Hymns in the Catholic church, semi-hymns in the UCC church, then Grace church had an entire different meaning in praise and worship, one that God led me to knowing I thirsted for more; hand raising and Lord praising. I found a place where there was no shame in loving God. We didn’t just stare at each other like we’d all gone mad, we were united in Christ, in our love of Christ! We praised our God and  connected on the love for Him that we all shared.

Judges 5:3 “Hear, O ye kings; give ear, O ye princes; I, even I, will sing unto the LORD; I will sing praise to the LORD God of Israel.”

1Chr. 23:5 “Moreover four thousand were porters; and four thousand praised the LORD with the instruments which I made, said David, to praise therewith.” 
[30] And to stand every morning to thank and praise the LORD, and likewise at even;

See that? EVERY MORNING! Not once a week. 

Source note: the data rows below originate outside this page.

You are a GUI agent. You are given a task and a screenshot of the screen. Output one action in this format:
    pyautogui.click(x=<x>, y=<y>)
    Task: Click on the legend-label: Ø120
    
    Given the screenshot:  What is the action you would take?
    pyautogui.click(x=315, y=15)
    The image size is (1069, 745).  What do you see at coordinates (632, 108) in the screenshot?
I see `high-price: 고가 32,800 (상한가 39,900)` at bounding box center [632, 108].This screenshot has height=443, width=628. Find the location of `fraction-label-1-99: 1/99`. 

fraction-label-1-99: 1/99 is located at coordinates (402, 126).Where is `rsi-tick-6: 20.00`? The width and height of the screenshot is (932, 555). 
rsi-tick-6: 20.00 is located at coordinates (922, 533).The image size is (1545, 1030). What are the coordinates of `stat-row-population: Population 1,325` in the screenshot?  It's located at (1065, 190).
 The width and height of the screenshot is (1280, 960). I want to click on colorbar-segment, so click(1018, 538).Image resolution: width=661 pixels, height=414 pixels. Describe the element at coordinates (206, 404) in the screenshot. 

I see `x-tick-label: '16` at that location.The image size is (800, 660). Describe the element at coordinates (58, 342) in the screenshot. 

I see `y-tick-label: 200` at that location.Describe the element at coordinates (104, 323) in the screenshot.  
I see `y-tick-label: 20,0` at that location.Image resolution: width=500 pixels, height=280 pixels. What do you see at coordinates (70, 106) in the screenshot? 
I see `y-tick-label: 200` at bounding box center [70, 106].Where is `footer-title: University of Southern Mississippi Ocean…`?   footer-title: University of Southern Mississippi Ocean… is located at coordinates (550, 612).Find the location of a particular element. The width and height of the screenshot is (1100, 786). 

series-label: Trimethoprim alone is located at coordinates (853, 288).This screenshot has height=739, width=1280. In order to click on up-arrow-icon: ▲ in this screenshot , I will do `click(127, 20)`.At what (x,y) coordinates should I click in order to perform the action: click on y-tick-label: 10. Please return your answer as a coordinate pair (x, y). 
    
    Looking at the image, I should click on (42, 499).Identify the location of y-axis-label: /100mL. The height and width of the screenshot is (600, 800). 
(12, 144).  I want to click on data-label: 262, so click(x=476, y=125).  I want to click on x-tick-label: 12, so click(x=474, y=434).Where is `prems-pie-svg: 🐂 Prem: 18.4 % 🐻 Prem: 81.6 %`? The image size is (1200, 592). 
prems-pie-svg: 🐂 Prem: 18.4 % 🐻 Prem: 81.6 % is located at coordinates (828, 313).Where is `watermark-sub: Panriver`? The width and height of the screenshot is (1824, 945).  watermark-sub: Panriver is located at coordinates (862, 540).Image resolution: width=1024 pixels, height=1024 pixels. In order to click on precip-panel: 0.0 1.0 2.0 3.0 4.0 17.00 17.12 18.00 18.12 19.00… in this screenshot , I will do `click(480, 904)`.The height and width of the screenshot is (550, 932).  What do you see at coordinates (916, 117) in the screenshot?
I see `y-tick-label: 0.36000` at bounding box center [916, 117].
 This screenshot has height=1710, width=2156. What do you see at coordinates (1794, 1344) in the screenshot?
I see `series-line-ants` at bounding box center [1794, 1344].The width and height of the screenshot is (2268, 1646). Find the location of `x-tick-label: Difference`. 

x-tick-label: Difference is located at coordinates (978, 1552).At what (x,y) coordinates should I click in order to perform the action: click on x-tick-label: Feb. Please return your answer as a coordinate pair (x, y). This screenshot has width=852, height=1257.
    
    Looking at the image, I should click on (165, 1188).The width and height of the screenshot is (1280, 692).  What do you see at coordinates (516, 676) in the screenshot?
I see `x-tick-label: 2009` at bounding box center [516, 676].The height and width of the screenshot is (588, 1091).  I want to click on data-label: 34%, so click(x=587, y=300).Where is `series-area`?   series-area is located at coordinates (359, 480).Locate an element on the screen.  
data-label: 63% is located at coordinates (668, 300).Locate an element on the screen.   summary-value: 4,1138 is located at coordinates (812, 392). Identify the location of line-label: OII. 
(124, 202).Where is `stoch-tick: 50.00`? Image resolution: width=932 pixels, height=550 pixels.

2 Chron. 5:13 “It came even to pass, as the trumpeters and singers were as one, to make one sound to be heard in praising and thanking the LORD; and when they lifted up their voice with the trumpets and cymbals and instruments of musick, and praised the LORD, saying, For he is good; for his mercy endureth for ever: that then the house was filled with a cloud, even the house of the LORD;”

Pss.9:1 I will praise thee, O LORD, with my whole heart; I will shew forth all thy marvellous works.
[2] I will be glad and rejoice in thee: I will sing praise to thy name, O thou most High.
[11] Sing praises to the LORD, which dwelleth in Zion: declare among the people his doings.
[14] That I may shew forth all thy praise in the gates of the daughter of Zion: I will rejoice in thy salvation.

Pss. 28:7 The LORD is my strength and my shield; my heart trusted in him, and I am helped: therefore my heart greatly rejoiceth; and with my song will I praise him.

Pss. 35:28 And my tongue shall speak of thy righteousness and of thy praise all the day long.  
(not just DAILY but all day long!)

Pss 71:8 Let my mouth be filled with thy praise and with thy honour all the day.

Pss. 28:2 “Hear the voice of my supplications, when I cry unto thee, when I lift up my hands toward thy holy oracle.”

Pss 63:4 Thus will I bless thee while I live: I will lift up my hands in thy name.

Granted I may be strange to many but not to my Lord and Savior. He made me perfect in his sight so I will praise and worship Him and all His creation! It is the LEAST I can do for a God who sent His Son to shed blood for lil’ ol’ me! I close my eyes and open my heart and rejoice in praising His name.